This project is based on the research paper "Real-time Driver Drowsiness Detection for Android Application Using Deep Neural Networks Techniques" by Rateb Jabbar et al. published in Procedia Computer Science in 2018. The aim of this project is to implement the proposed approach for real-time driver drowsiness detection on an Android application using deep neural networks techniques.
The proposed approach consists of five steps: extracting videos from the NTHU database, extracting images from video frames, extracting landmark coordination from images using the Dlib library, preparing a deep learning model based on facial landmark key point detection, and evaluating the state or level of drowsiness of the driver.

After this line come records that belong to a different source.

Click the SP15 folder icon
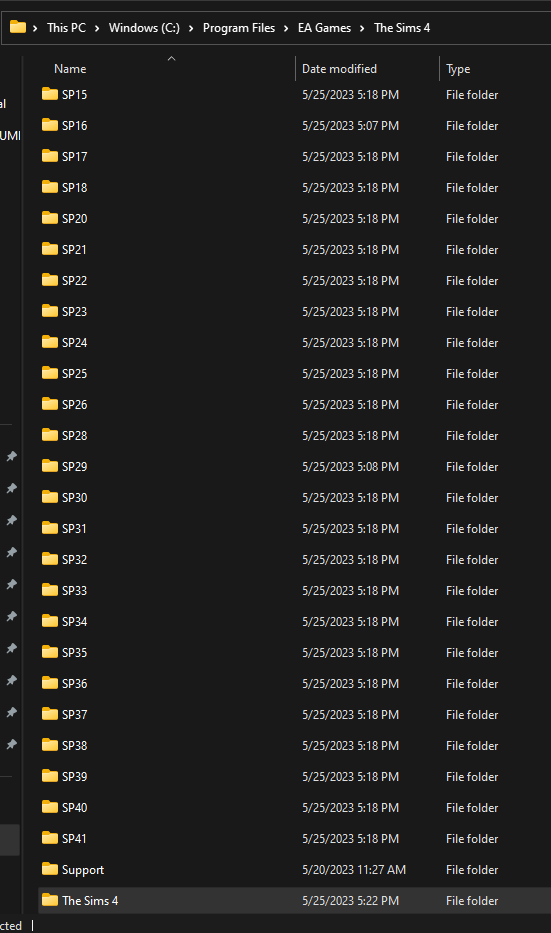 click(50, 94)
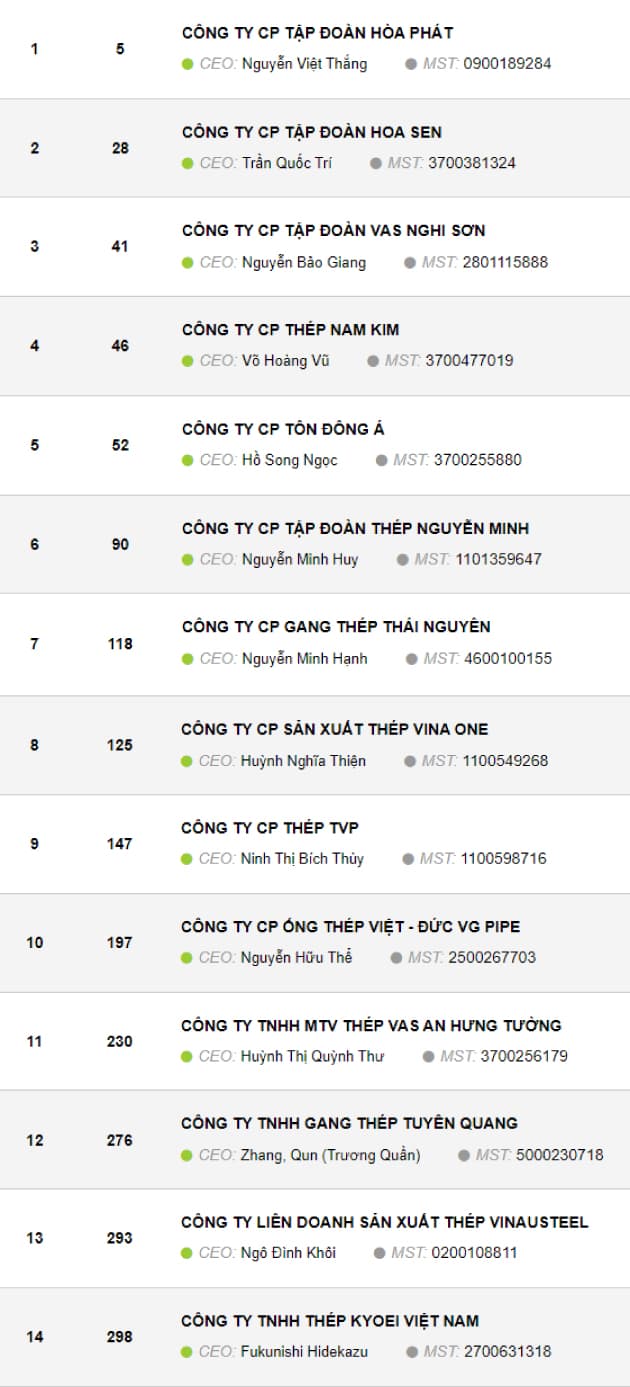
Task: Click the green dot next to Trần Quốc Trí
Action: pyautogui.click(x=187, y=163)
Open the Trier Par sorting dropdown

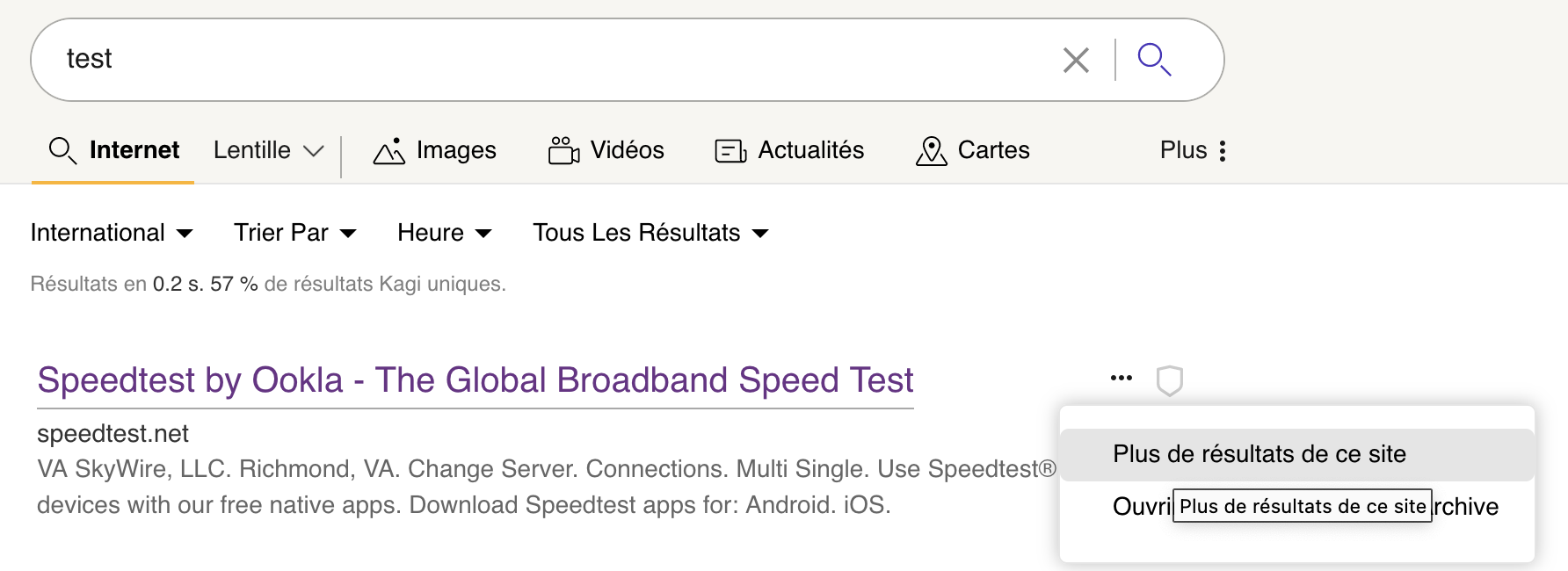point(294,233)
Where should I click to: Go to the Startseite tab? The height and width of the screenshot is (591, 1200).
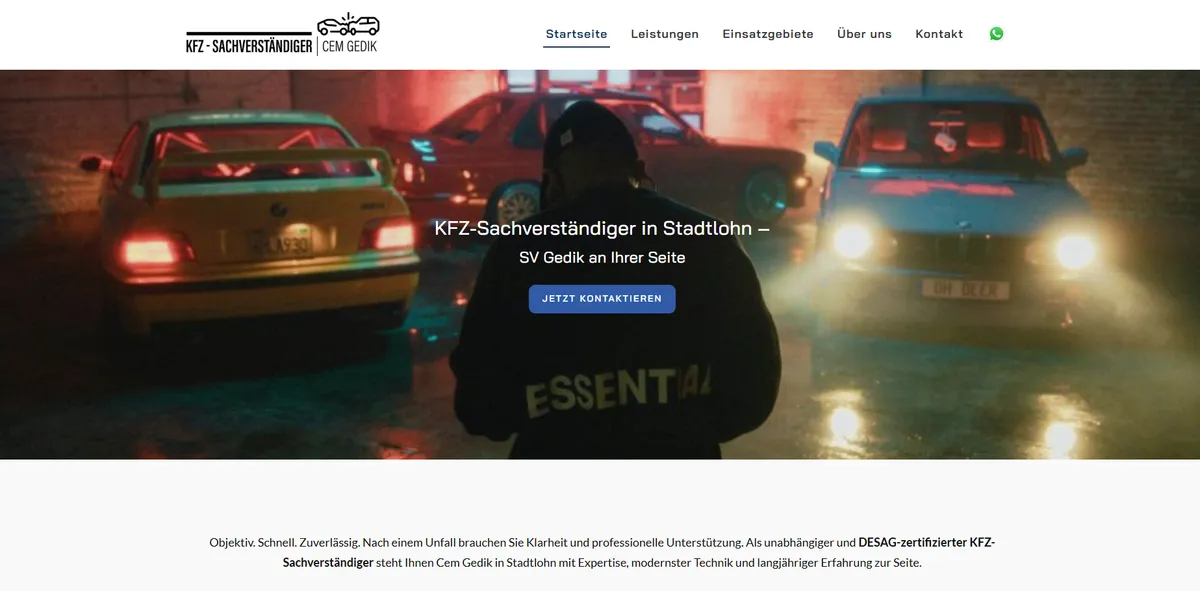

The Android mobile camera is used to take facial pictures of the driver, which are then transferred to the Dlib library for facial landmark detection. The collected data is then passed to the driver drowsiness detection algorithm based on the trained model, which evaluates the state or level of drowsiness of the driver. If the result indicates drowsiness, the application signals the driver with visual and audio messages.
The dataset used for training and testing consists of videos of 18 subjects from the NTHU database, recorded in five simulated driving scenarios. The proposed model is able to achieve an accuracy of more than 80%.
This project includes the implementation of the proposed approach on an Android application using deep neural networks techniques. The code is written in python language, and the Dlib library is used for facial landmark detection. The project can be used as a tool for real-time driver drowsiness detection, which can contribute to improving road safety and preventing accidents.